*CONSEGNA 1*
Inserisci in un CSV a due colonne, "testo" e "risposta", i record che partono dall'inizio e arrivano fino alla riga con "click(185, 224)", compresa. Metti una riga per ogni coppia di testo e risposta, con ogni campo tra virgolette e gli a capo sostituiti da spazi.

########

Paolo Fossataro – Lighting & set designer
“L’idea – racconta Paolo – è nata dopo una cena con Malika a Berlino, dove lei abita adesso. Aveva in mente un progetto molto più rock – forse non è molto noto che, nel cuore, è rockettara. Voleva fare questi due set: uno più rock da portare nei club e uno più simile alle sue precedenti produzioni da portare nei teatri. Perciò occorreva creare un set che si adattasse e che creasse due atmosfere completamente diverse tra loro.
“Visto anche che siamo passati dall’orchestrina di undici musicisti nel tour di tre anni fa, ad una band di cinque per le date in teatro e, addirittura, di un trio – compresa lei – nei club, ci voleva un’atmosfera più minimalista rispetto ai precedenti concerti.
“All’inizio – continua Paolo – pensavamo addirittura ad una cosa in stile Kraftwerk… sarà l’influenza di Berlino! Invece questo mi sembrava esagerato come approccio per il suo pubblico. Ma, partendo dalla base di aver i musicisti stazionari e disposti in fila, siamo arrivati a quello che c’è adesso. A lei piaceva l’idea di poter separare e compartimentare i musicisti e di poterli nascondere o svelare uno per uno o tutti insieme. Così è nata l’idea di questi cubetti sul palco. Ci sono ovviamente svariati esempi di questo approccio nel passato, ma abbiamo fatto una serie di opportune modifiche. Per i teatri, abbiamo cinque cubetti per i musicisti, mentre nei club ce ne sono solo due per i due musicisti che la accompagnano.
“Le gabbie – continua Paolo – sono sottili, minimali e sobrie e sono realizzate in ferro. Nascondono delle tendine a rullo che salgono e scendono, il tutto azionato con motori elettrici controllati dal macchinista. All’inizio pensavamo a una cosa un po’ più tecnologica, con la trasparenza e l’opacità commutabili istantaneamente usando delle pellicole elettrocromiche, ma sono spuntate fuori questioni di affidabilità e budget. Sopra il cubo centrale, c’è anche un tetto di plexiglass, perché Malika inizia lo spettacolo proprio sopra, con solo lei in scena – i musicisti l’accompagnano durante questi primi brani, ma nascosti dentro i cubi. In quella configurazione iniziale, ci sono anche dei tessuti elastici che formano degli intrecci, per poi sparire ritirati a mano con un effetto kabuki, quando cambia la scena. Con un colpo di teatro, lei scende attaccata a un tessuto.
“A quel punto – dice Paolo – si aprono le serrande dei cubi e svelano i musicisti per qualche numero. Per il resto dello spettacolo c’è un susseguirsi di salite e discese di queste tendine, perché sopra le tendine facciamo delle proiezioni. In effetti sono proiezioni minime: tranne un solo momento più movimentato, sono più che altro delle grafiche ispirate dal disco. I cubi hanno quattro pareti affrescate perché c’è un gioco di illuminazione in controluce e, addirittura, gli special sui musicisti vengono spesso mappati nelle videoproiezioni. C’è anche uno schermo dietro che serve come fondale”.
Non sembra che ci siano molti proiettori frontali… come fai per illuminare l’artista?

########

*CONSEGNA 2*
Riscrivi la parte del testo sulla scenografia che parte da "Paolo Fossataro –" e va avanti fino a "ai precedenti concerti.", scambiando "Berlino" con "Parigi".

Record per trovare elementi
########

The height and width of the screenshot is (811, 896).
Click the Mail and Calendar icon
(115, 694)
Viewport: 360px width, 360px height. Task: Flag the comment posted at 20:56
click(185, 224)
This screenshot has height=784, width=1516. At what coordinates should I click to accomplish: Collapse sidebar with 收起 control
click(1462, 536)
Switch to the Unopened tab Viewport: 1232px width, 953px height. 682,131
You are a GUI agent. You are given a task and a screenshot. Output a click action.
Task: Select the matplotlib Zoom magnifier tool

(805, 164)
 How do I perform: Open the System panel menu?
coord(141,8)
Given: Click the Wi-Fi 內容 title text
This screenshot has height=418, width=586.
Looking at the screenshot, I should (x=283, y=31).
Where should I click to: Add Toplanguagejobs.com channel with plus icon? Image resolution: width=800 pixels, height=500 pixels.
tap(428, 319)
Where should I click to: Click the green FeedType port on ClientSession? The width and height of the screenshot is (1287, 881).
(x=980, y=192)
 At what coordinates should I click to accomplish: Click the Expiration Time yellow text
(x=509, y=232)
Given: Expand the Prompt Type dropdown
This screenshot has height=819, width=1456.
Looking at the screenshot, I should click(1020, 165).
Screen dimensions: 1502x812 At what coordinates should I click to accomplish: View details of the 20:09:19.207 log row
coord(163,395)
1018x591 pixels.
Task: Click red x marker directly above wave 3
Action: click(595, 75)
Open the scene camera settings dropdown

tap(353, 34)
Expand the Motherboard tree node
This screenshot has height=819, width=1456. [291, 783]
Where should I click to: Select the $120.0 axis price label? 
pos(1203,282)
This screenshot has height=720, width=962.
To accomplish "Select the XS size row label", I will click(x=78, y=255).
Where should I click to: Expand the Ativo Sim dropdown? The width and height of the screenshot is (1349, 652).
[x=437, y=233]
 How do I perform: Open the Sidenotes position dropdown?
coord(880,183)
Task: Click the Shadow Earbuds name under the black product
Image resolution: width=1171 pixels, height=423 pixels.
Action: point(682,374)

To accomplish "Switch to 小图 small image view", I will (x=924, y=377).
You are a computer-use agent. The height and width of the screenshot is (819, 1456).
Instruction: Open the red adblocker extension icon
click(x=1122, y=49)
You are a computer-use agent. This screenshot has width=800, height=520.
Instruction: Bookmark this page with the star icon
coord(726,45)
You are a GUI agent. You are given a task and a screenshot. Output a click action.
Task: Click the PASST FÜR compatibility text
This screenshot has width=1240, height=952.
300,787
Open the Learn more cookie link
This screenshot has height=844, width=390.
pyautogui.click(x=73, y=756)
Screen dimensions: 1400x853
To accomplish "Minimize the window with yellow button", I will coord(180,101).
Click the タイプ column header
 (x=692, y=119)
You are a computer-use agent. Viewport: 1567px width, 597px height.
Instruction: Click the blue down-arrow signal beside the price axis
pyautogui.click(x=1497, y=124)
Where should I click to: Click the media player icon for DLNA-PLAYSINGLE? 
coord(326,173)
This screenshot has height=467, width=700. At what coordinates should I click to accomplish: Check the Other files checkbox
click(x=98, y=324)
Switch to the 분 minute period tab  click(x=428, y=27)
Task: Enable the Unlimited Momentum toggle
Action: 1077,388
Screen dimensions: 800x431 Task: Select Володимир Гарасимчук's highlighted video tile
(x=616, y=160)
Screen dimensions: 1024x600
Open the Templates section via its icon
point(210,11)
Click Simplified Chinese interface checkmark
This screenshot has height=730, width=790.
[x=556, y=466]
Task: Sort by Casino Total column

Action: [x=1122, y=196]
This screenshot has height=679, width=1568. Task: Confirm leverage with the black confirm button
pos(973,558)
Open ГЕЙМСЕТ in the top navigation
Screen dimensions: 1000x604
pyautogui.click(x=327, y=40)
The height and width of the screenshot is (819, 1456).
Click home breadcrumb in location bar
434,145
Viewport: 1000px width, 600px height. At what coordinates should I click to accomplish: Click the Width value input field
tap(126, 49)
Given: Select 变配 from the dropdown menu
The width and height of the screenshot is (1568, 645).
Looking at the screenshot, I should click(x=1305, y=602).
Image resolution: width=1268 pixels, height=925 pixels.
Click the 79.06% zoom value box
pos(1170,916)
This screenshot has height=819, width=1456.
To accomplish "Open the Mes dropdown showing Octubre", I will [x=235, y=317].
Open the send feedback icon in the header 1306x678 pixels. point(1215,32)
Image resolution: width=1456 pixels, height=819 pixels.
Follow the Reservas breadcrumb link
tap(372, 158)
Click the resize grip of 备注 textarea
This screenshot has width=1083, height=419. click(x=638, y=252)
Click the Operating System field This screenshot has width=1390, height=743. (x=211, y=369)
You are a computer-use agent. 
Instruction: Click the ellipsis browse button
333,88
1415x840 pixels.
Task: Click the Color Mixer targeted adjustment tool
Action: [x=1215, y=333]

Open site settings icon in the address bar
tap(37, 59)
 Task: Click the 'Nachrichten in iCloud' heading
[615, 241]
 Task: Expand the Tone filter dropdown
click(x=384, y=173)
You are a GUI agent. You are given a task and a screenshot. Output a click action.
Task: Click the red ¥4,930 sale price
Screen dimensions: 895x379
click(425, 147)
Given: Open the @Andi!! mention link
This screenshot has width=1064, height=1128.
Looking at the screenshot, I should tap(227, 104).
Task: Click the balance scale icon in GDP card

########

*RISPOSTA CORRETTA 1*
testo,risposta
"The height and width of the screenshot is (811, 896). Click the Mail and Calendar icon","(115, 694)"
"Viewport: 360px width, 360px height. Task: Flag the comment posted at 20:56","click(185, 224)"

*RISPOSTA CORRETTA 2*
Paolo Fossataro – Lighting & set designer
“L’idea – racconta Paolo – è nata dopo una cena con Malika a Parigi, dove lei abita adesso. Aveva in mente un progetto molto più rock – forse non è molto noto che, nel cuore, è rockettara. Voleva fare questi due set: uno più rock da portare nei club e uno più simile alle sue precedenti produzioni da portare nei teatri. Perciò occorreva creare un set che si adattasse e che creasse due atmosfere completamente diverse tra loro.
“Visto anche che siamo passati dall’orchestrina di undici musicisti nel tour di tre anni fa, ad una band di cinque per le date in teatro e, addirittura, di un trio – compresa lei – nei club, ci voleva un’atmosfera più minimalista rispetto ai precedenti concerti.